Legal change to increase penalties for knife crime

Legal change to increase penalties for knife crime

Helen McEntee

Justice minister Helen McEntee has secured Cabinet approval to amend legislation in order to increase sentences for a number of knife-related crimes.

Crediting her colleague James Browne for his work with the Anti-Social Behaviour Forum and its subgroups, which resulted in these proposals, Ms McEntee said: “There is a difference between carrying a knife and carrying with intent. The current maximum sentence for serious offences - possession of a knife with intent to unlawfully cause injury, trespassing with a knife, and producing a knife to unlawfully intimidate another person - do not appear to be proportionate when compared with simple possession of a knife, and yet they carry the same maximum sentence of five years.
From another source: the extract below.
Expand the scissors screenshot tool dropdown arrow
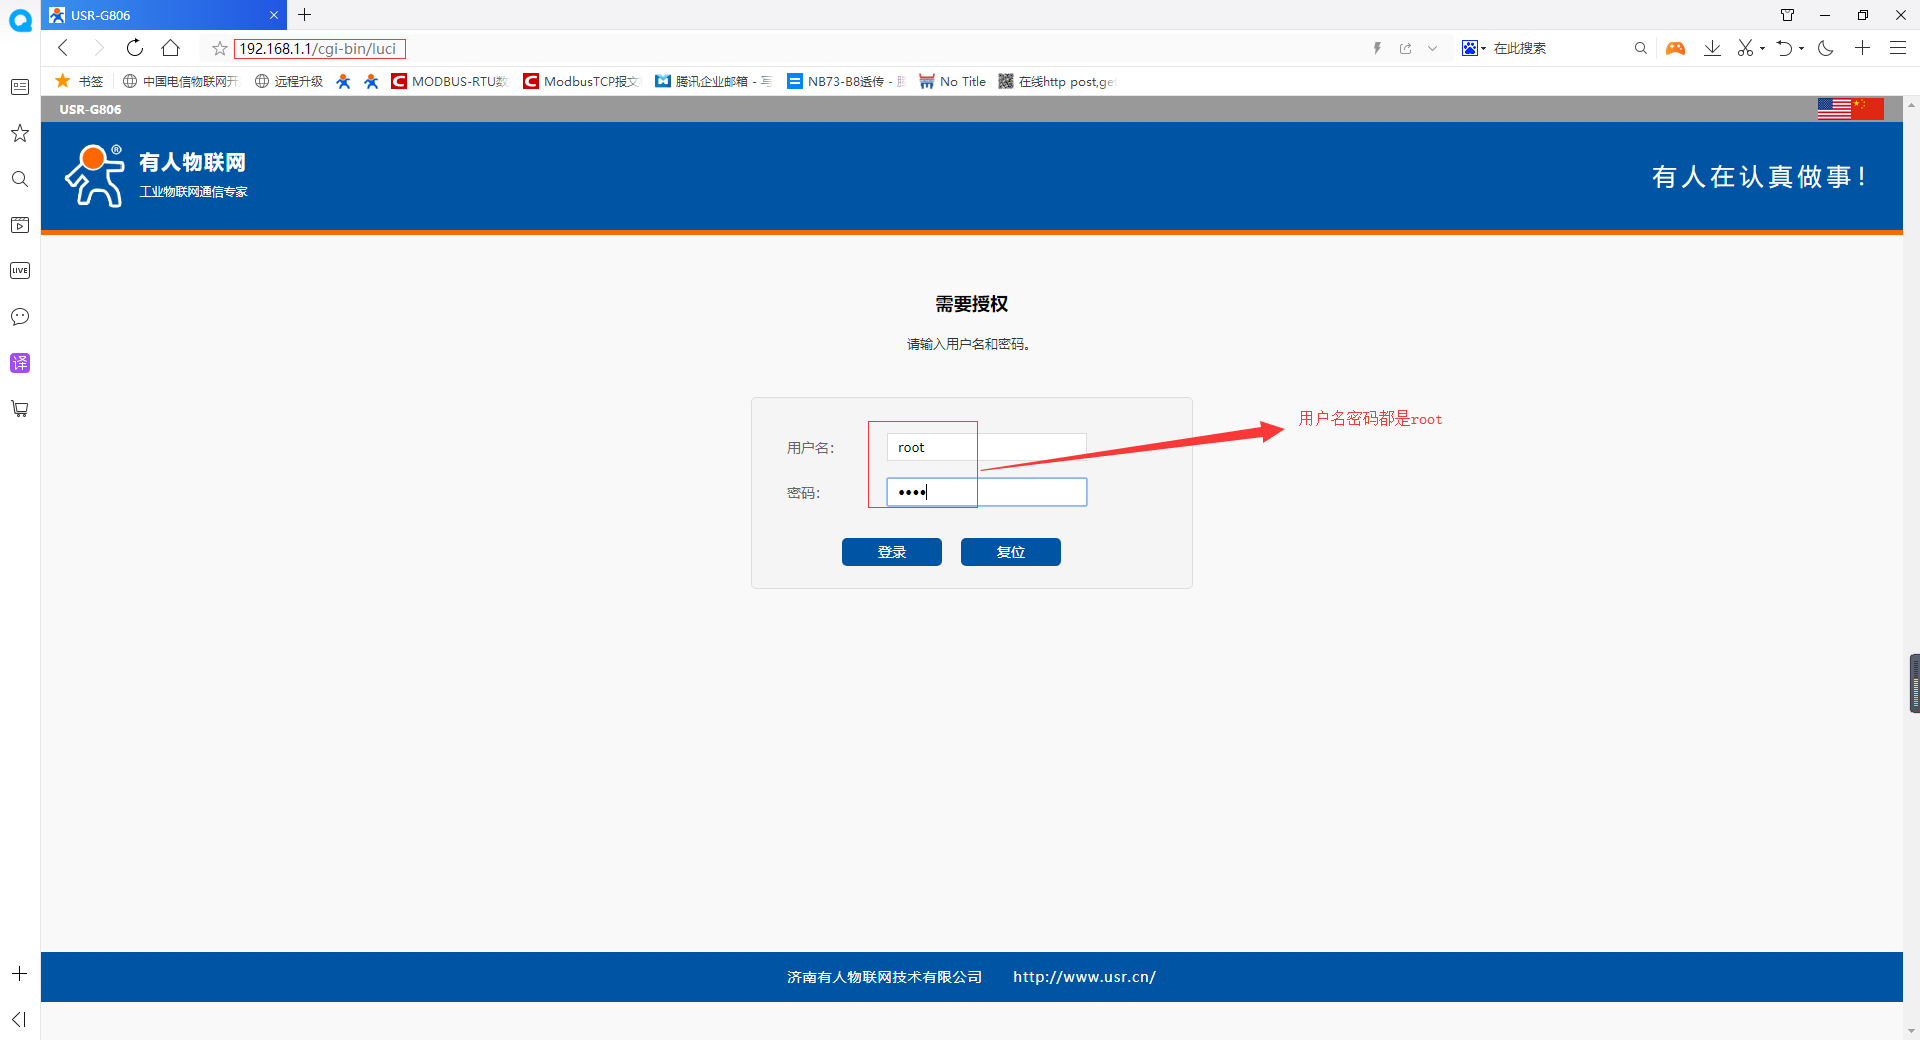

“That is why we are changing the maximum penalty for these serious knife crime offences, clearly targeting persons who have a willingness and intent to use knives, to a 7-year maximum sentence. We are also increasing the penalty for importing and selling knives and such weapons from 7 to 10 years. This sentence increase is in line with other recent increases I have made, including doubling the maximum sentence for assault causing harm and increasing the maximum sentence for conspiracy to murder to life.”

Ms McEntee also outlined a number of changes to strengthen the use of ASBOs (anti-social behaviour orders) which were also recommended by the Forum. This includes making it easier to issue an ASBO and better training for Gardaí to use ASBOs.
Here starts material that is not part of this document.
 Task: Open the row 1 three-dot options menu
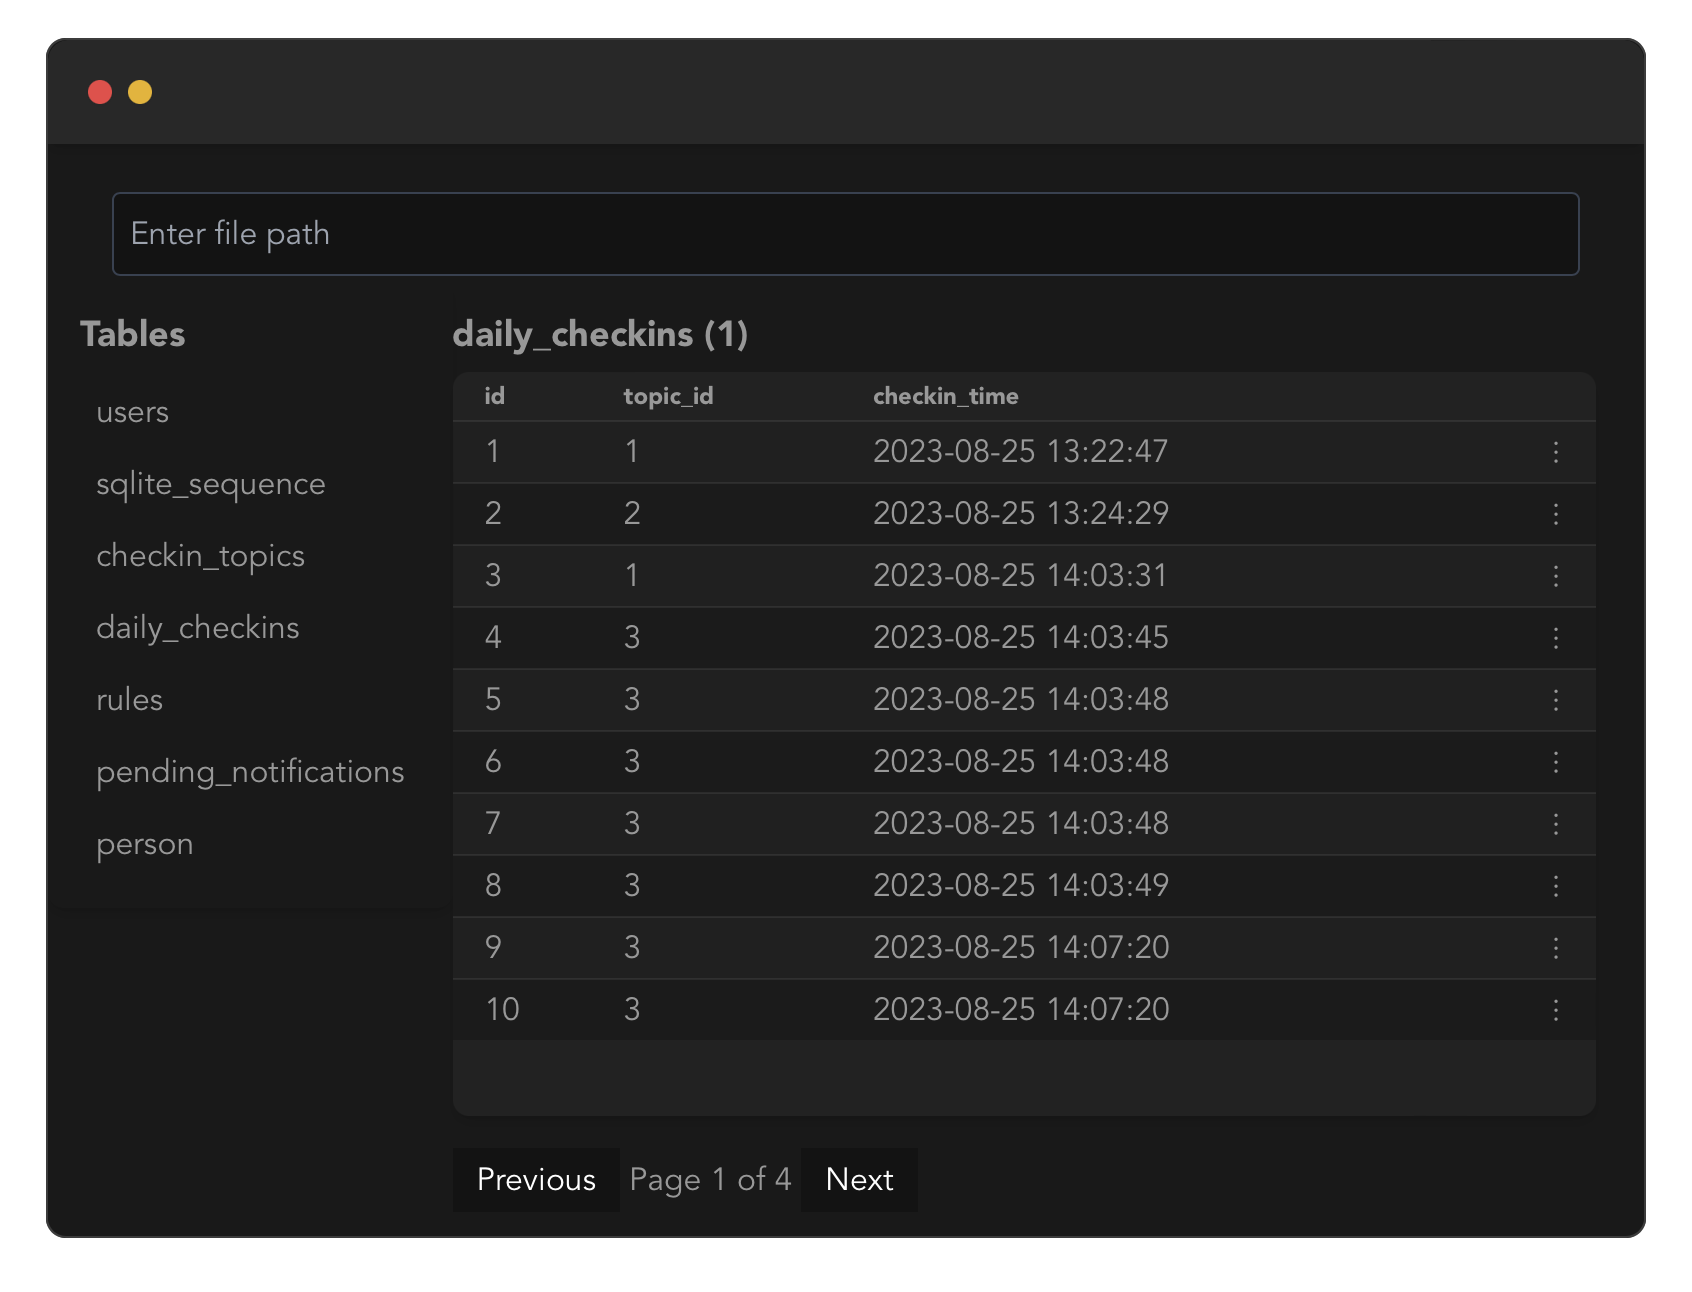click(x=1555, y=452)
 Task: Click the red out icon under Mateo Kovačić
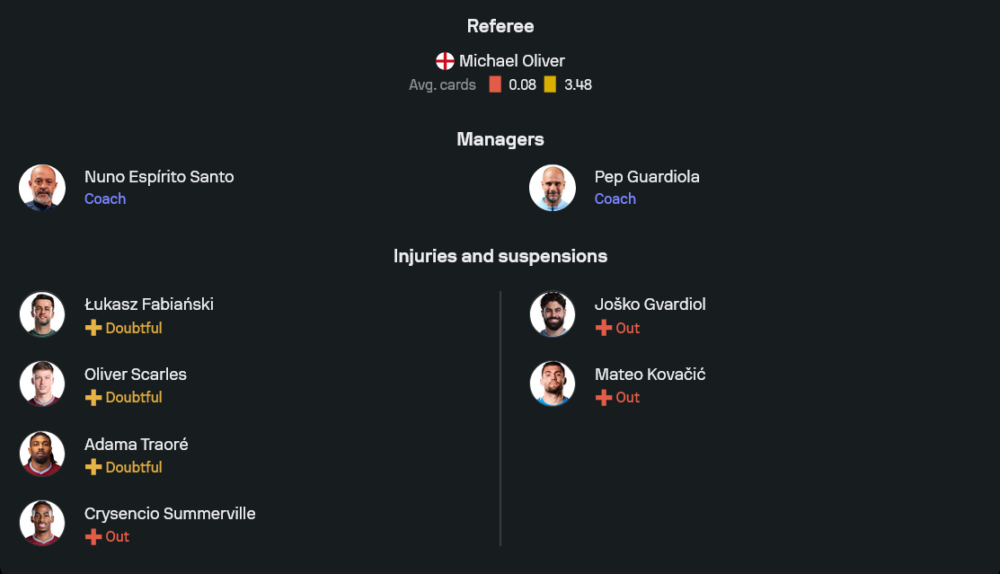pyautogui.click(x=603, y=397)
Commenting on work of the Forum, Mr Browne noted: “The Anti-Social Behaviour Forum has rightly noted the great work already being done, particularly in the area of Youth Justice. Protecting our young people from becoming involved in crime, including knife crime, is a top priority for the whole Government.

“The Government’s funding for youth justice services rose to €33 million this year. This sustained support is helping us to grow our Youth Diversion Network and to expand the services being offered to young people and their families. This work will benefit all our communities, not just now but into the future, as we invest in the future of our young people.”
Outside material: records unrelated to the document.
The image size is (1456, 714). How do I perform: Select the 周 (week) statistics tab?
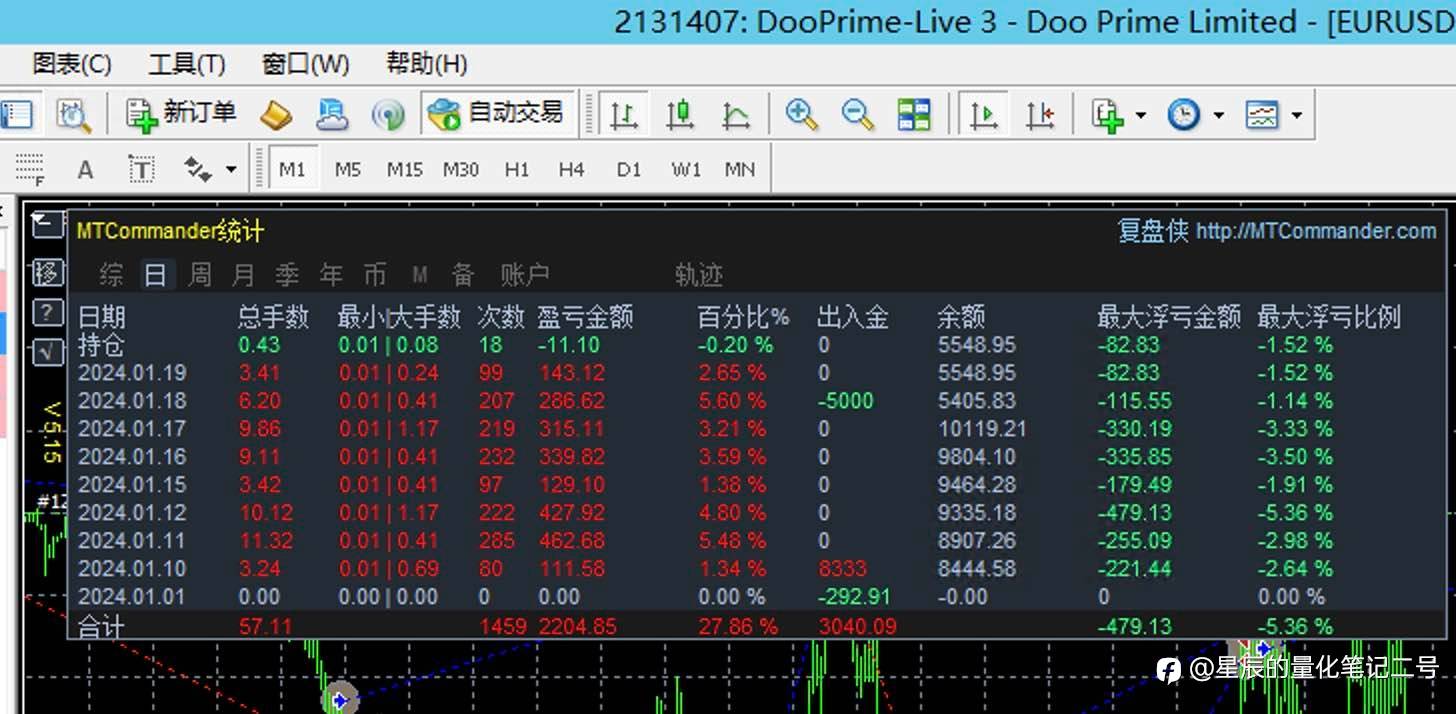coord(199,274)
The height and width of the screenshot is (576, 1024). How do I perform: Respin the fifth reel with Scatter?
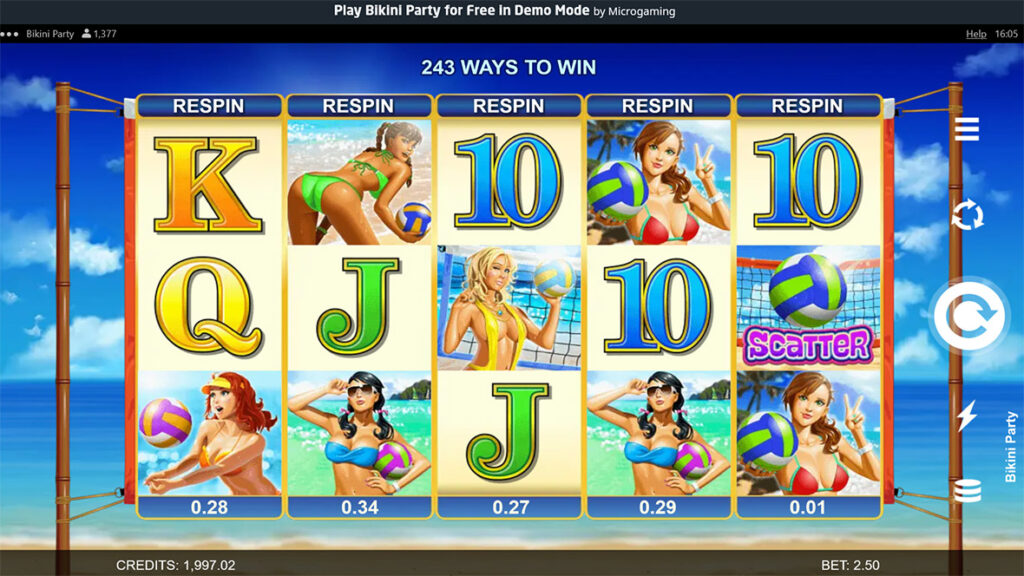click(808, 106)
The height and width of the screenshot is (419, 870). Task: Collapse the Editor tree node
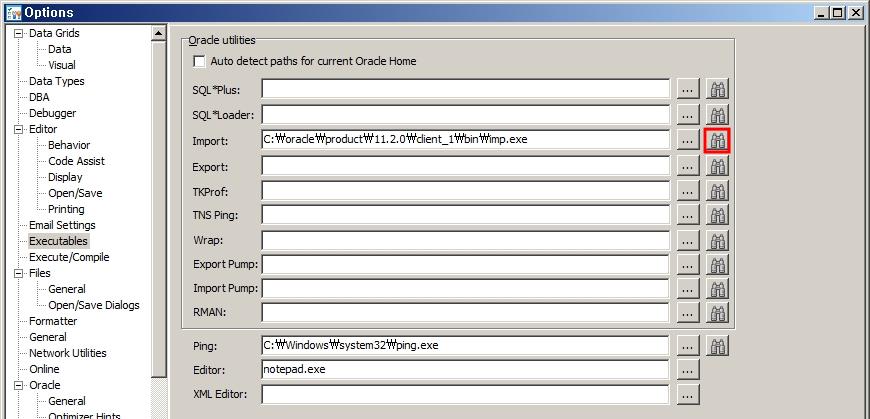click(19, 129)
Ms McEntee also updated her colleagues today on a number of other measures which are already being taken to tackle anti-social behaviour and wider crime.

They include:

  • The deployment of a Proof of Concept for body-worn cameras for Gardaí in Dublin City Centre, Waterford, and Limerick in 2024. This will help to inform the nationwide rollout of these vital pieces of equipment to all Garda members.
  • Introducing Facial Recognition Technology in a number of limited and defined circumstances as a tool to search evidence in the most serious of cases, with legislation published before the summer recess.
  • Stronger Garda Powers resulting in the nationwide seizure of 44 quad bikes and 133 scramblers by An Garda Síochána from 1 January 2023 to 5 February 2024.
  • Providing the funding necessary to strengthen the equipment available to An Garda Síochána for public order policing, including the deployment of tasers and stronger incapacitant spray.
  • The introduction of Community Safety Partnerships around the country, to develop Community Safety Plans for every area.
  • Continued expansion of youth justice and youth diversion members, including interventions for typically hard-to-reach young people and early interventions for 8-11 year olds who may be at risk of becoming engaged in criminal activity.
  • Working to commence the Criminal Justice (Engagement of Children in Criminal Activity) Act 2024 to criminalise the grooming of children into a life of crime.
  • Proposing solutions to public order and anti-social “wicked problems” through the Local Leadership Programme which brings together local stakeholders in a structured manner.

She said: “Since my appointment as minister, we are taking a number of measures to tackle anti-social and other behaviour which cause serious concern in our communities. The Gardaí are using stronger powers, under the new road traffic legislation, to seize scrambler bikes and quads, which can do dreadful damage.

“We are determined to support Gardaí with better equipment. Body-worn cameras for Gardaí will begin their Pilot phase in Dublin City Centre, Limerick, and Waterford this year. Our increased funding for the expansion of youth diversion projects, alongside the rollout of the new community safety partnerships and the development of community safety plans across the country will further strengthen our communities and help protect our young people from falling into criminality.”